Als Erstes startete sie eine längere und präzise Beschreibung des Leichnams, wobei sie die Sektionsgehilfen anwies, ihn umzudrehen und nochmals umzudrehen. Nachdem das erledigt war, hatte sie kaum mit dem Y-Schnitt begonnen, als die Tür sich öffnete und Moberly den Raum betrat, komplett angezogen im Kittel und mit Mundschutz und wieder vom Geruch nach Old Spice umweht.

»Ah, Charlotte. Ich freue mich, zu sehen, dass ich gerade rechtzeitig komme!« Er kam näher, dann wandte er sich Pendergast und Coldmoon zu. »Es gab da irgendein Kommunikationsproblem – die Nachricht, dass die Obduktion stattfindet, hat erst vor wenigen Minuten mein Büro erreicht. Ich habe ADC Pickett angerufen, er sagt, dass er die Obduktion nicht autorisiert habe. Wer hat das getan?«

»Ich habe die Ehre«, sagte Pendergast kühl.

»Nun, wie’s aussieht, sind Sie da uneins mit Ihrem Vorgesetzten, Agent Pendergast, aber das geht mich ja nichts an.

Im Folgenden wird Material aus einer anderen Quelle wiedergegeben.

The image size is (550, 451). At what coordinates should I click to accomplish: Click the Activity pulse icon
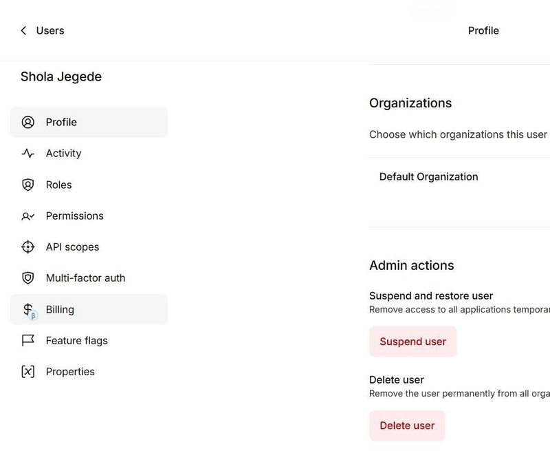tap(28, 154)
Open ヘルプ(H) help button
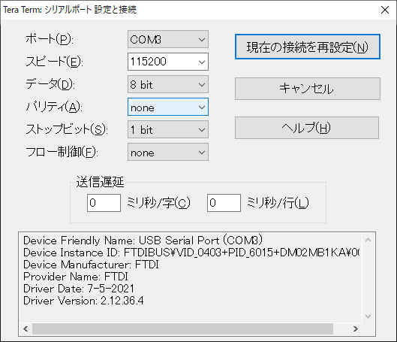The height and width of the screenshot is (342, 397). (307, 128)
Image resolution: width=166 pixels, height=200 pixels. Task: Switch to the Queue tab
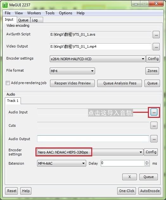click(x=23, y=20)
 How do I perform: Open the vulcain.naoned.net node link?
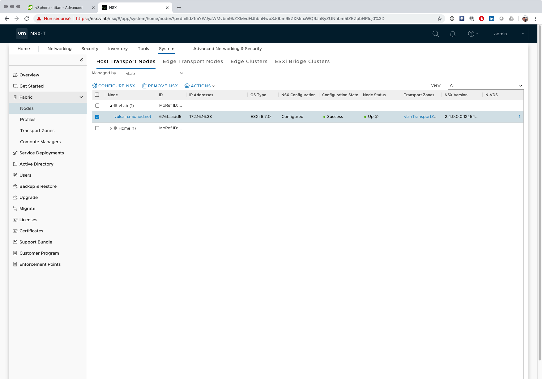click(133, 117)
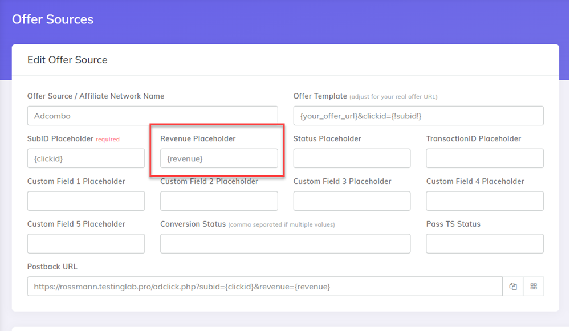This screenshot has height=331, width=570.
Task: Click the Pass TS Status input field
Action: point(485,243)
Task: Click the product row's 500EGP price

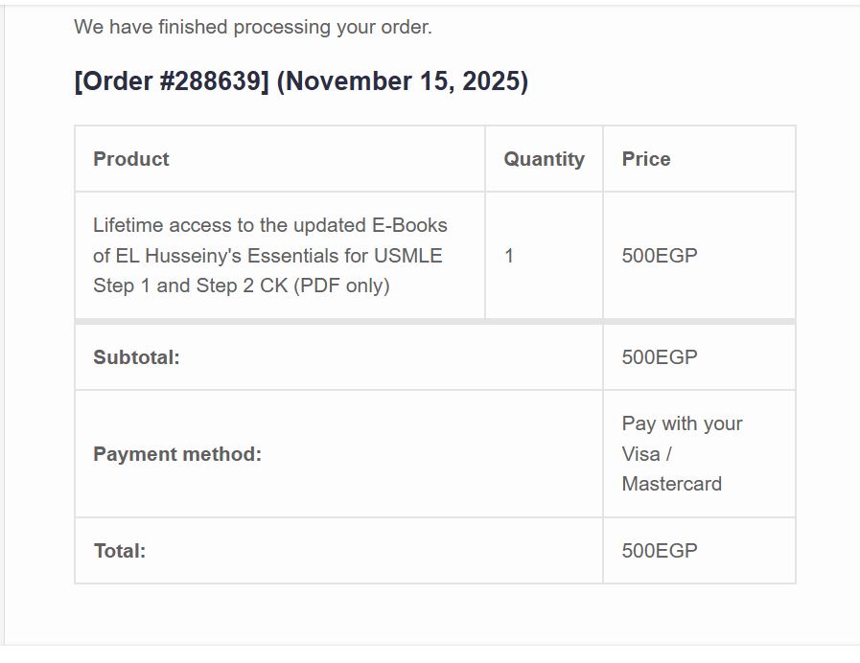Action: coord(660,256)
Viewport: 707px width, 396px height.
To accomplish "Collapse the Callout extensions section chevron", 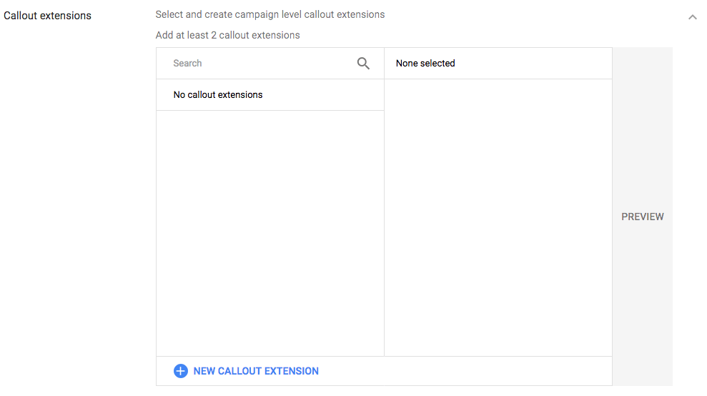I will coord(692,17).
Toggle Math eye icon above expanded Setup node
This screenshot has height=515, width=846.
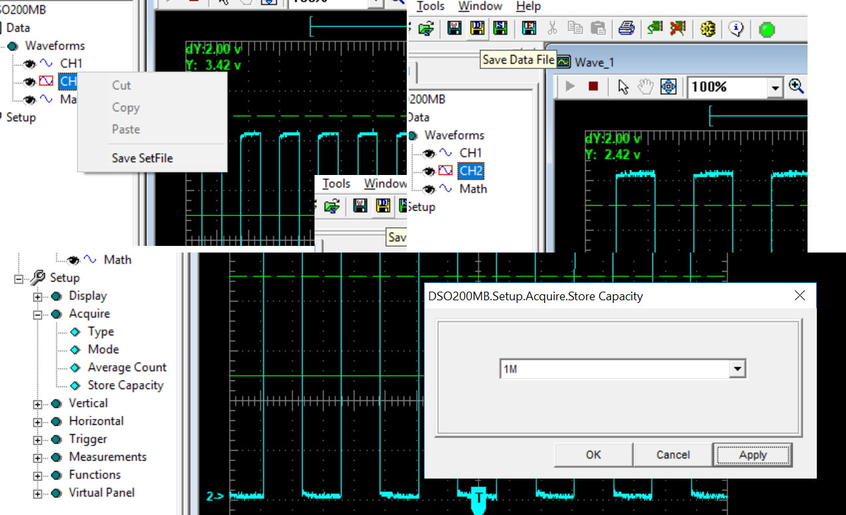pos(74,260)
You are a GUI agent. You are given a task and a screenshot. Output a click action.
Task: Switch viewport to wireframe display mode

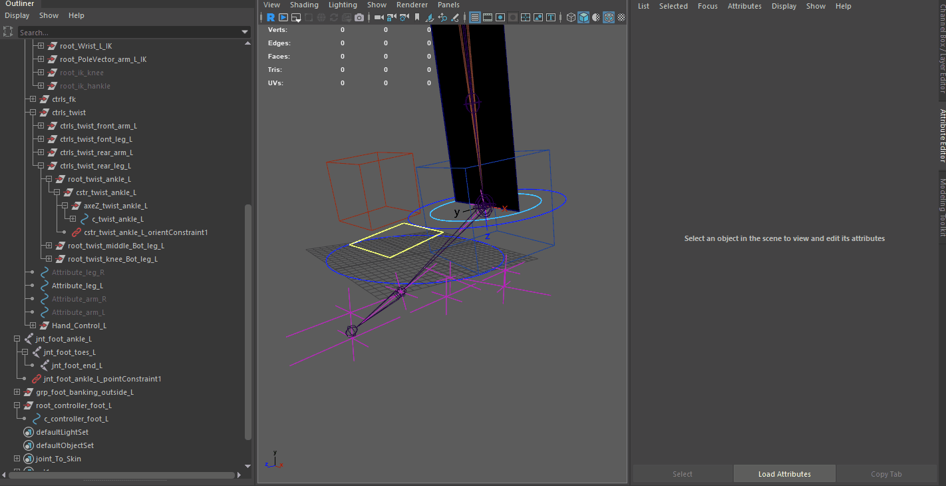pos(571,17)
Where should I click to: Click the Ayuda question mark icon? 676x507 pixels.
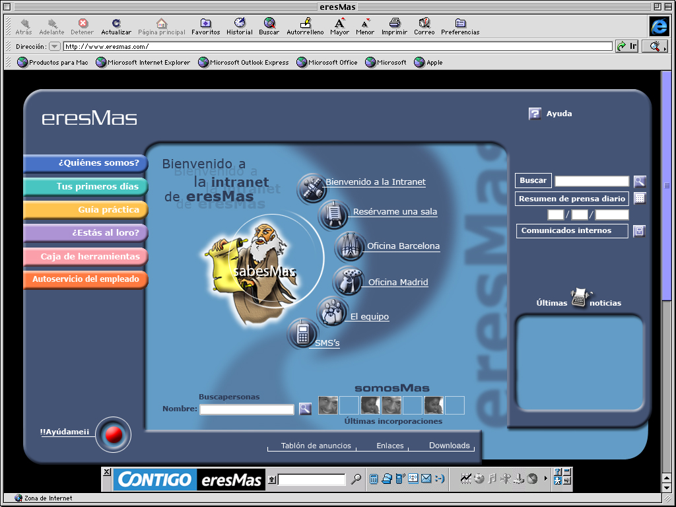click(535, 114)
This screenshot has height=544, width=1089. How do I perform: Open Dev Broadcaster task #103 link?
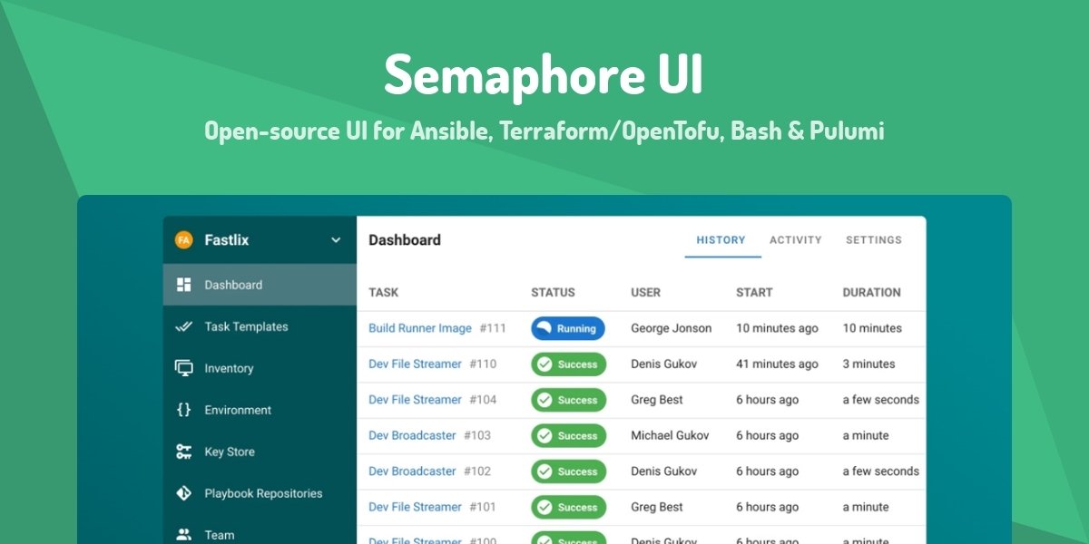pos(412,436)
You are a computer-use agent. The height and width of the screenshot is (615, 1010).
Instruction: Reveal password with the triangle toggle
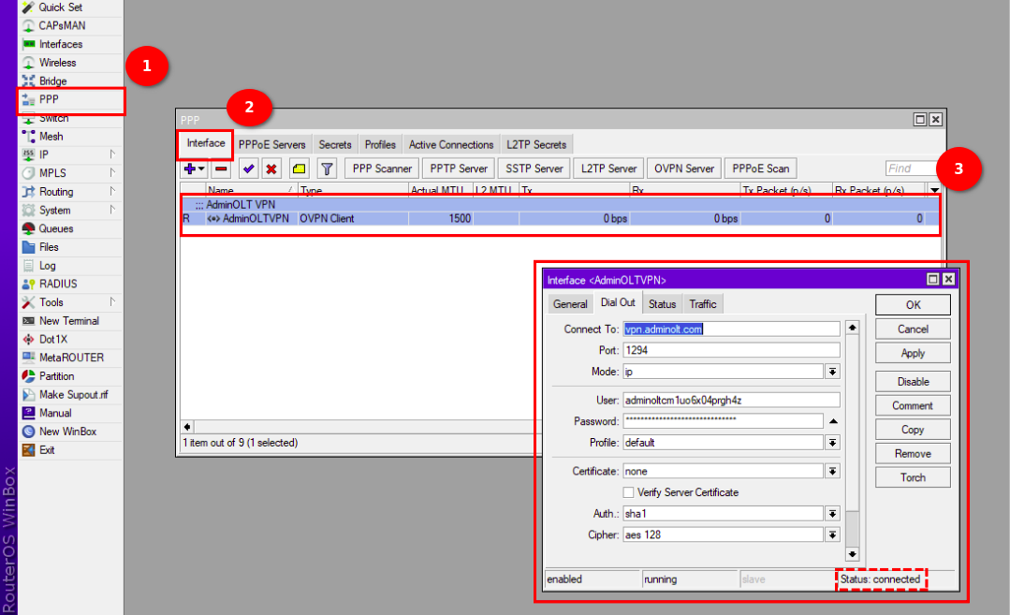click(832, 421)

Was mir Sorge bereitet, ist vielmehr, dass der Leiter der Gerichtsmedizin in einem wichtigen Fall wie diesem nicht hinzugezogen werden soll. Ja, mehr noch: Ich verstehe nicht, was Charlotte hier macht.«

»Ich habe speziell Dr. Fauchet gebeten, die Obduktion durchzuführen«, sagte Pendergast.